»»

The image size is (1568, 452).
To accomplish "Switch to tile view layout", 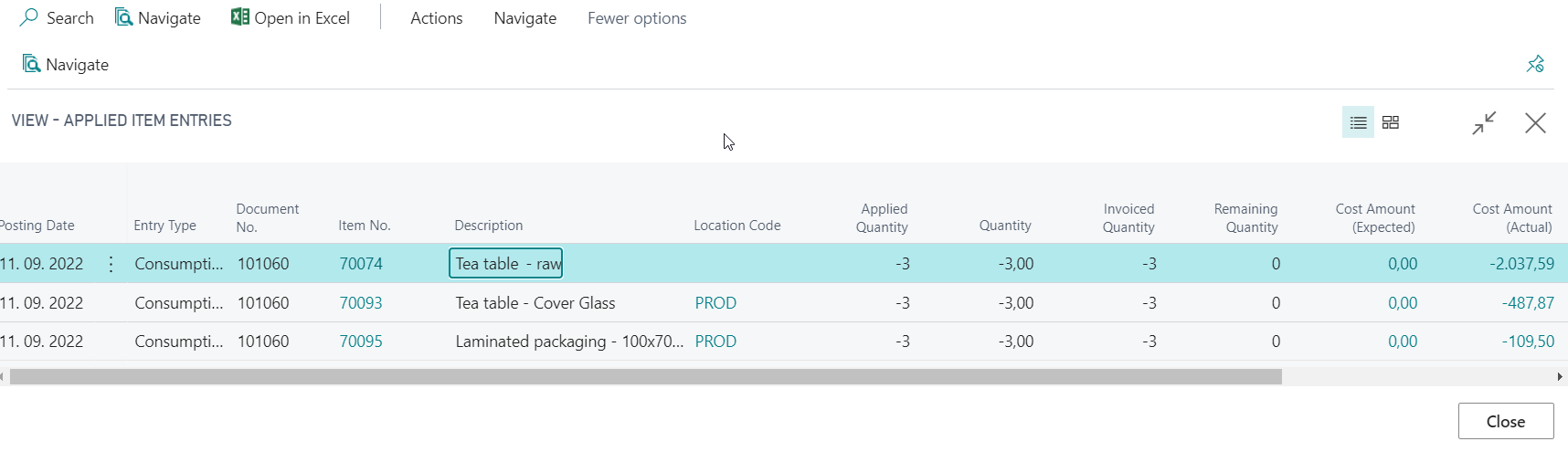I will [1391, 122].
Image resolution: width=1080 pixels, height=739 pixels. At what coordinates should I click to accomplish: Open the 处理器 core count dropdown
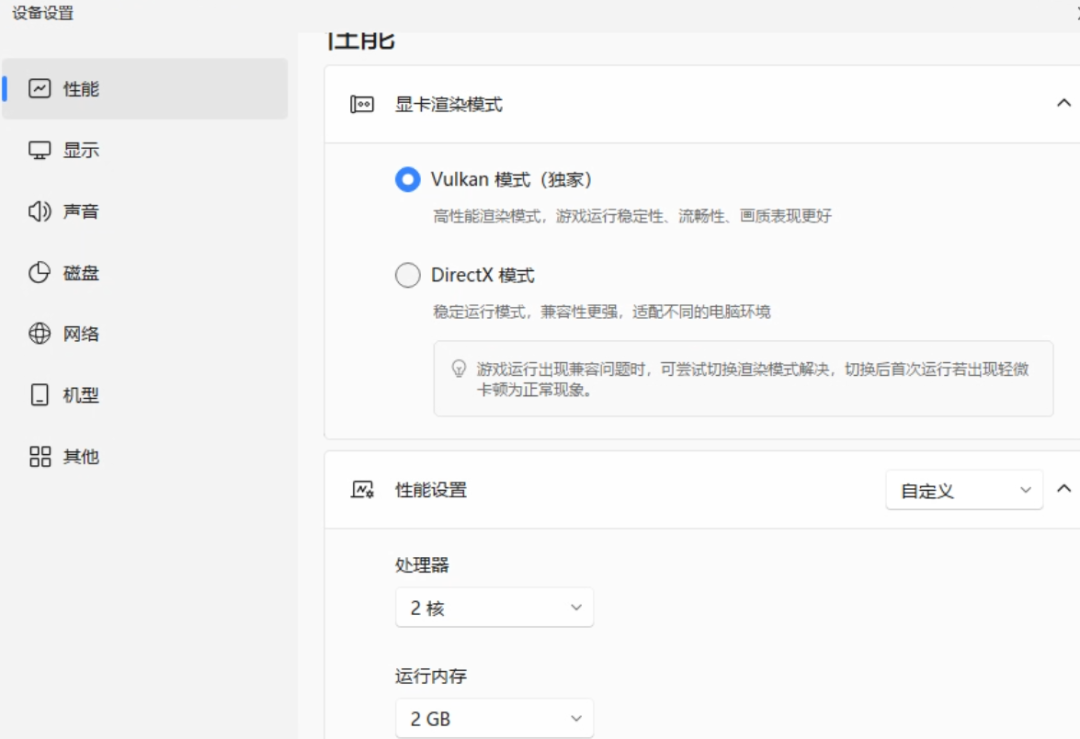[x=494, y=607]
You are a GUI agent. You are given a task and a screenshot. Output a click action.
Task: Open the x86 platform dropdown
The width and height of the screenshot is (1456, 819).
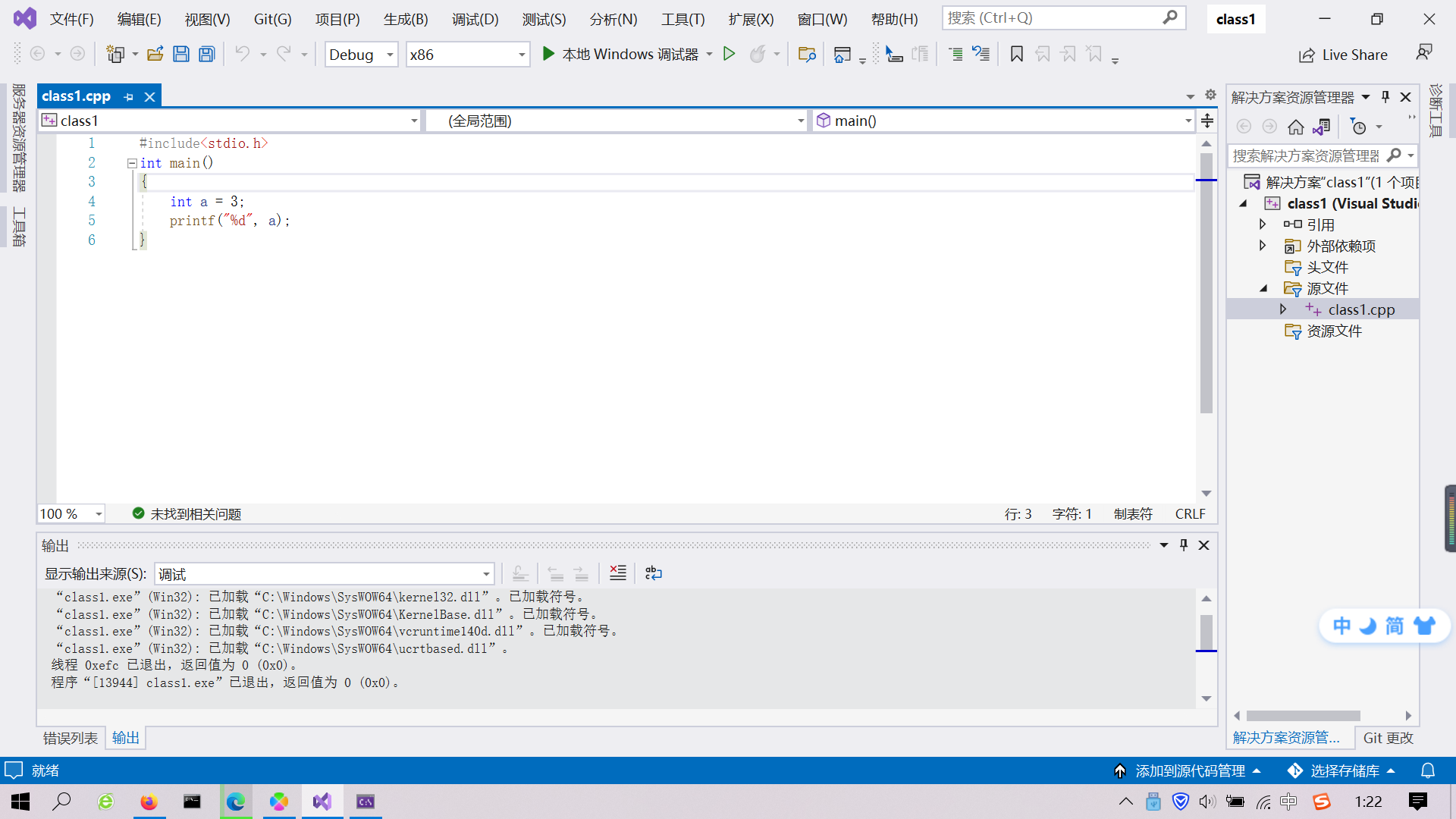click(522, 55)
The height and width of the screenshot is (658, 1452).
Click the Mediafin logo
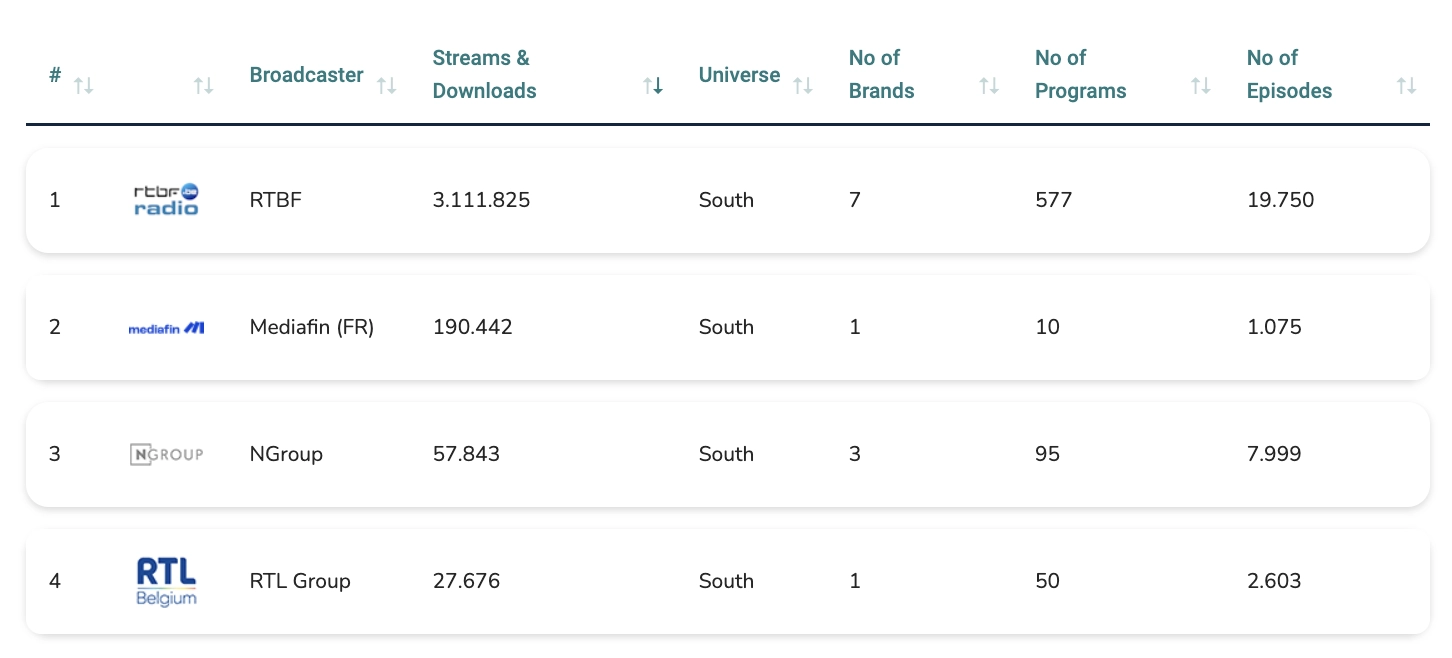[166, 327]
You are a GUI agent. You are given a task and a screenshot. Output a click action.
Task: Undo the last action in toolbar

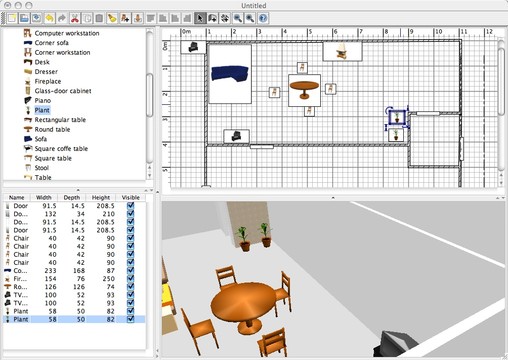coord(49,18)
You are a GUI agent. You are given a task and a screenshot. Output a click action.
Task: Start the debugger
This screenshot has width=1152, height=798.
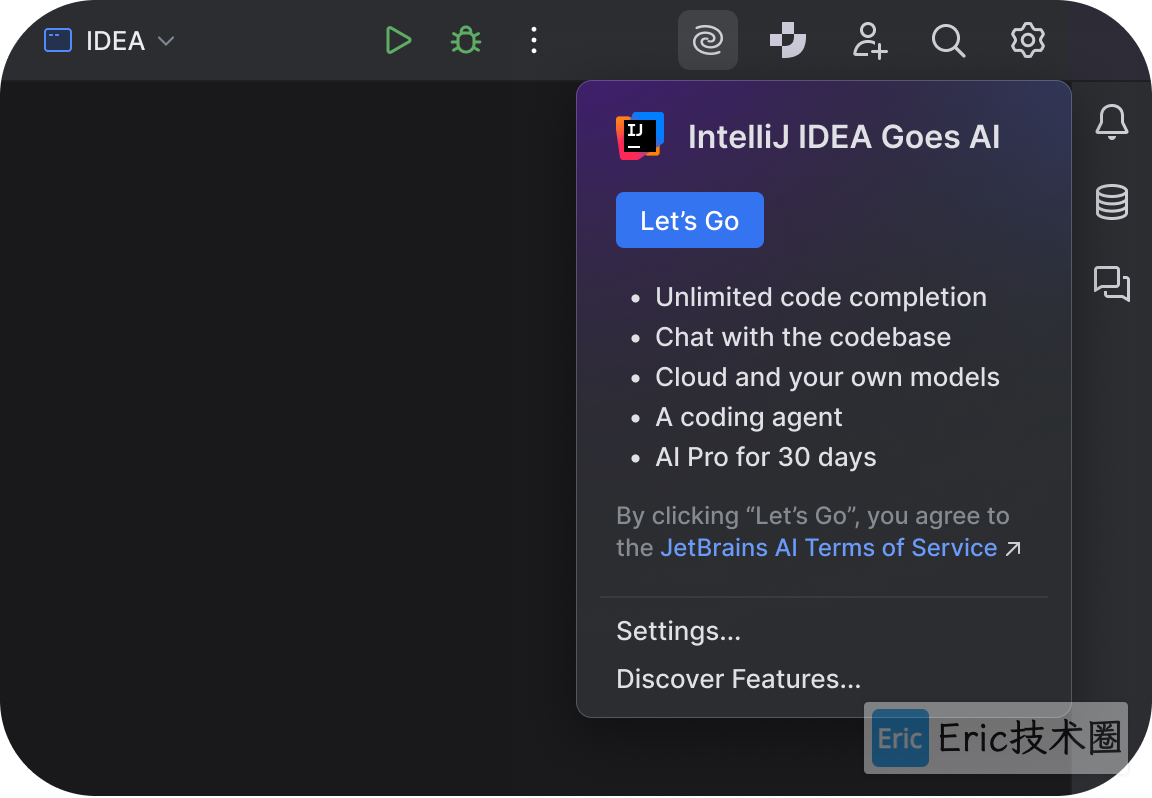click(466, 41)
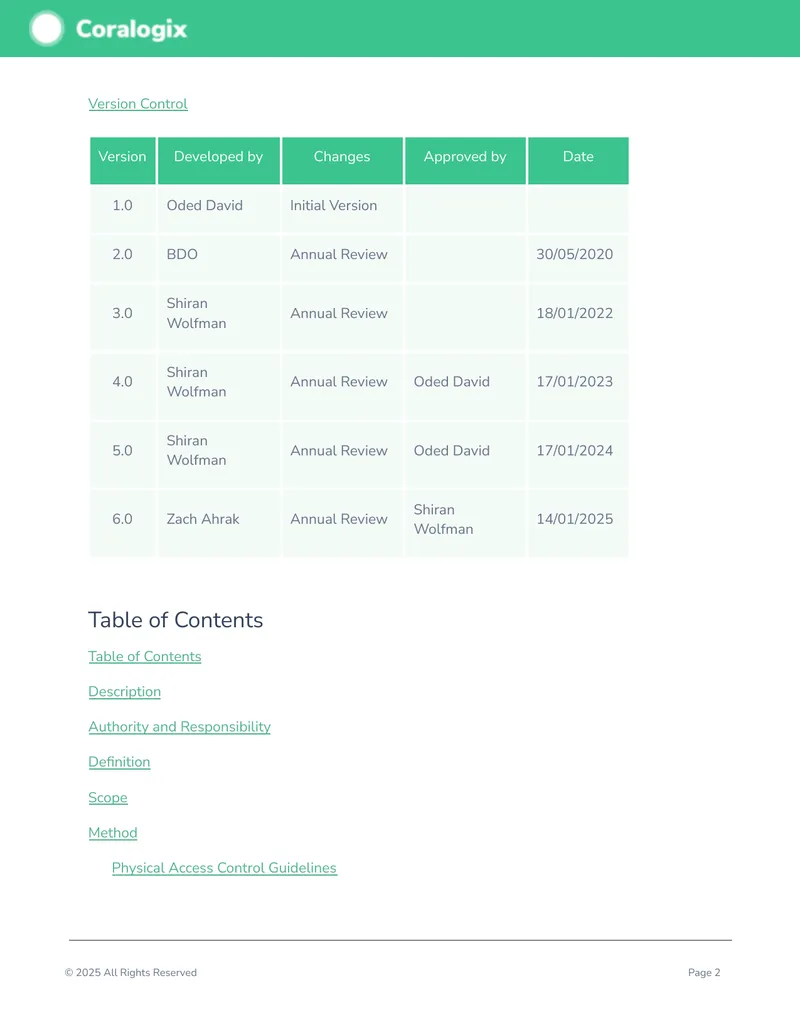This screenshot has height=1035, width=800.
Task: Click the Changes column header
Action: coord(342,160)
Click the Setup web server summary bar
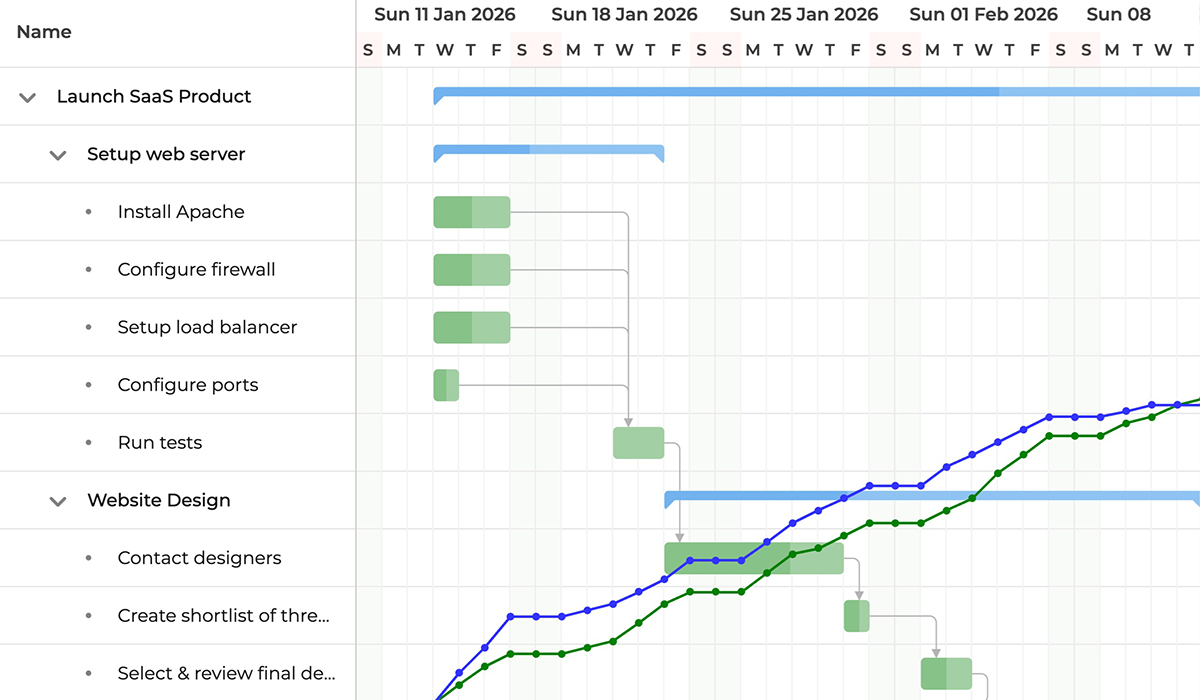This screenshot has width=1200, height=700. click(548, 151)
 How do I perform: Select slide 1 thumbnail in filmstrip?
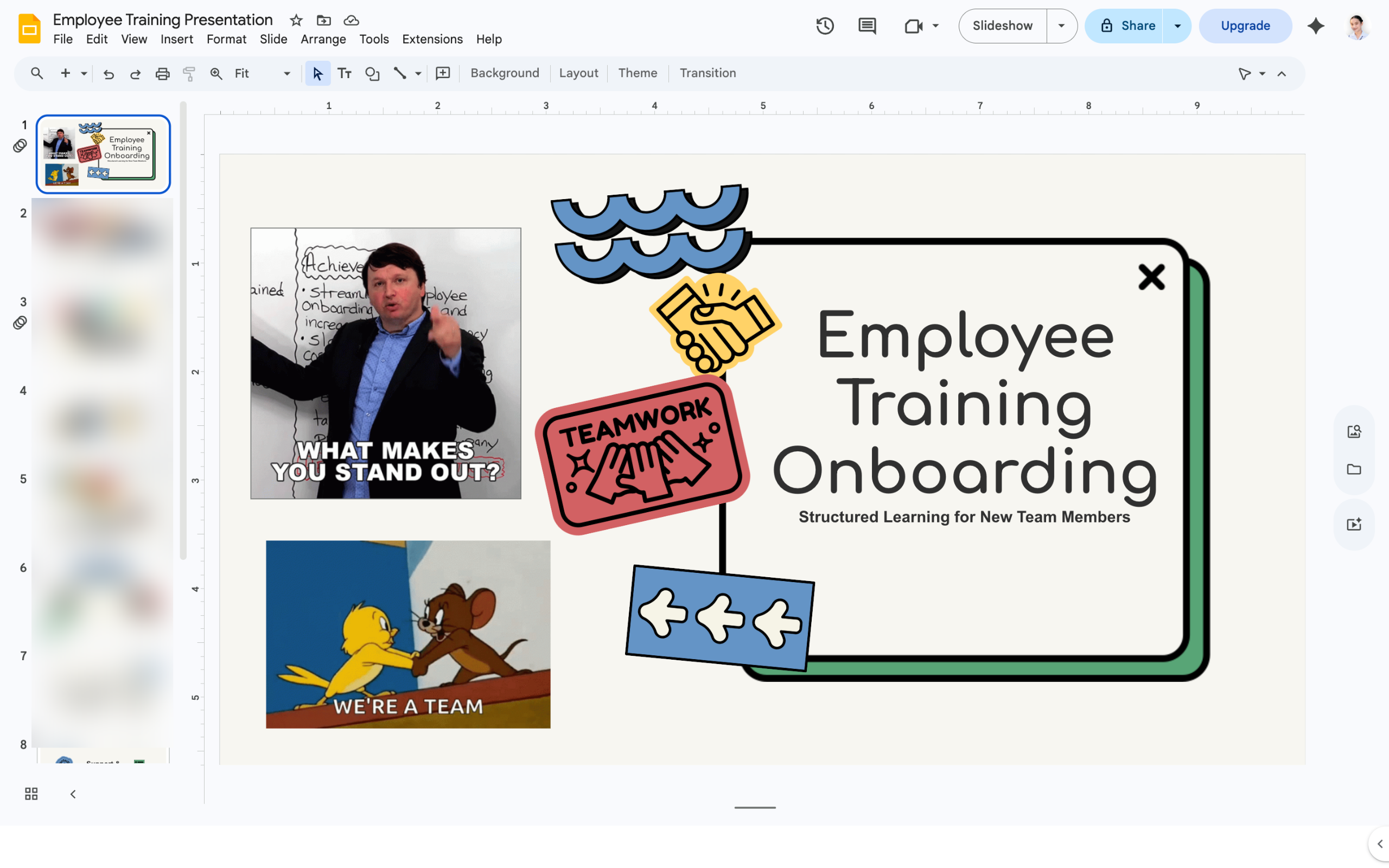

««

Work to complete » Copy out, word for word, the part of the records that starts with the line containing "Image resolution: width=1080" and runs through the end of the records, including both ends. Leave the pictures out.

Response »
Image resolution: width=1080 pixels, height=739 pixels. At what coordinates should I click to accomplish: Open the 处理器 core count dropdown
[x=494, y=607]
You are a GUI agent. You are given a task and a screenshot. Output a click action.
Task: Open the x86 platform dropdown
The width and height of the screenshot is (1456, 819).
click(522, 55)
The height and width of the screenshot is (658, 1452).
Click the Mediafin logo
[166, 327]
You are a GUI agent. You are given a task and a screenshot. Output a click action.
Task: Undo the last action in toolbar

coord(49,18)
You are a GUI agent. You are given a task and a screenshot. Output a click action.
Task: Start the debugger
This screenshot has width=1152, height=798.
click(466, 41)
This screenshot has height=1035, width=800.
Task: Click the Changes column header
Action: coord(342,160)
Click the Setup web server summary bar
This screenshot has width=1200, height=700. click(548, 151)
 How do I perform: Select slide 1 thumbnail in filmstrip?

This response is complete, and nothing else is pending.